• **What is being asked**: Repeat all the lines below exactly, but omit the pictures.

• **Provided data**:
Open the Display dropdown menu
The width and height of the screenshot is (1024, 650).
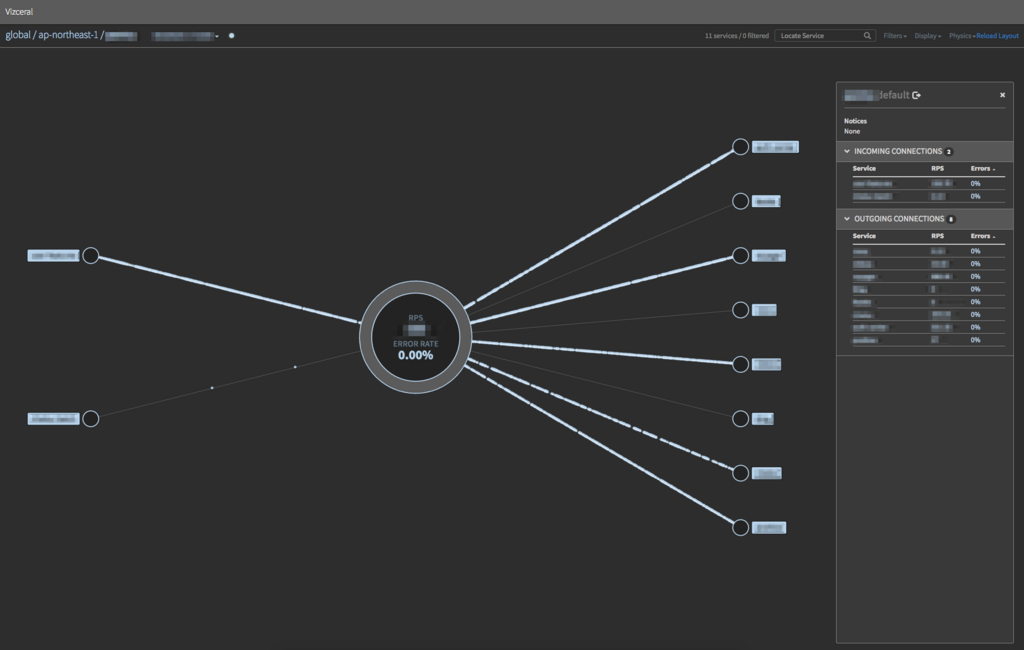point(927,36)
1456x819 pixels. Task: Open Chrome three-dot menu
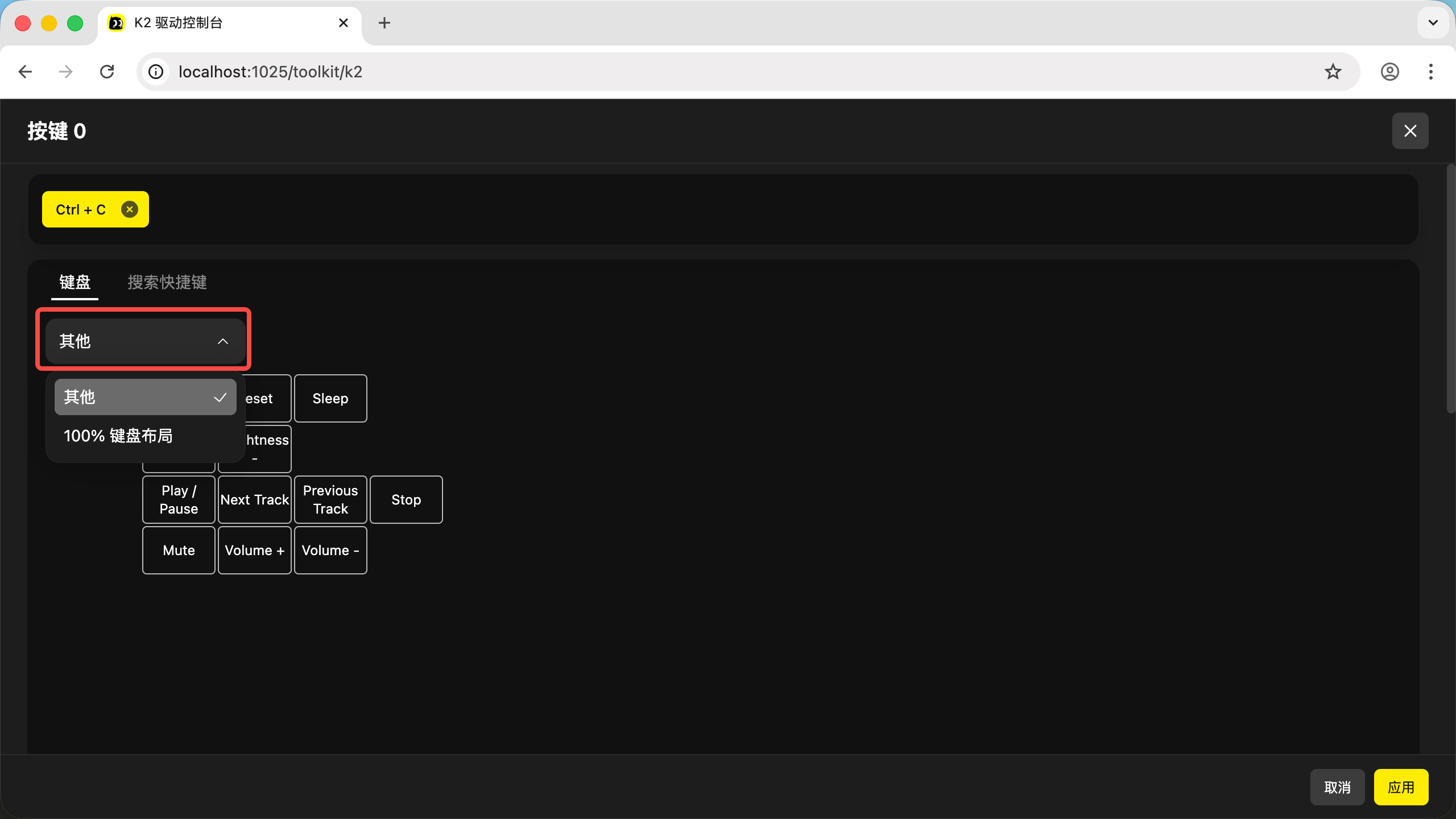coord(1430,72)
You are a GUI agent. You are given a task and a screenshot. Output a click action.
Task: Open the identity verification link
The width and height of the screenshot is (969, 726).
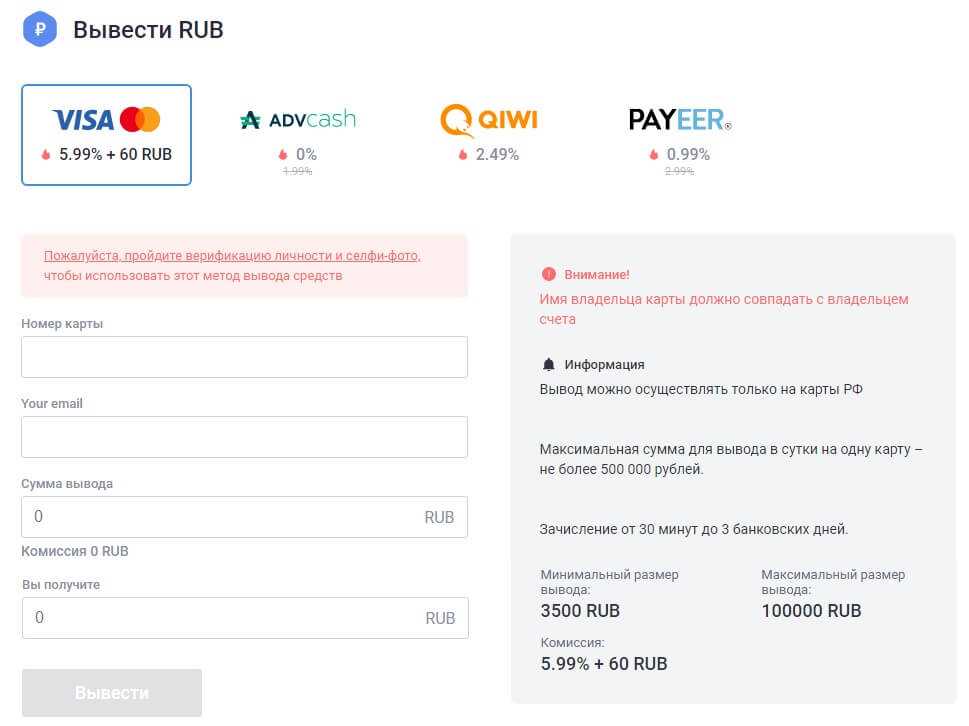tap(232, 256)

• **Exercise result**:
Open the Display dropdown menu
The width and height of the screenshot is (1024, 650).
point(927,36)
1456x819 pixels. Task: Open Chrome three-dot menu
coord(1430,72)
You are a GUI agent. You are given a task and a screenshot. Output a click action.
Task: Open the identity verification link
The width and height of the screenshot is (969, 726).
tap(232, 256)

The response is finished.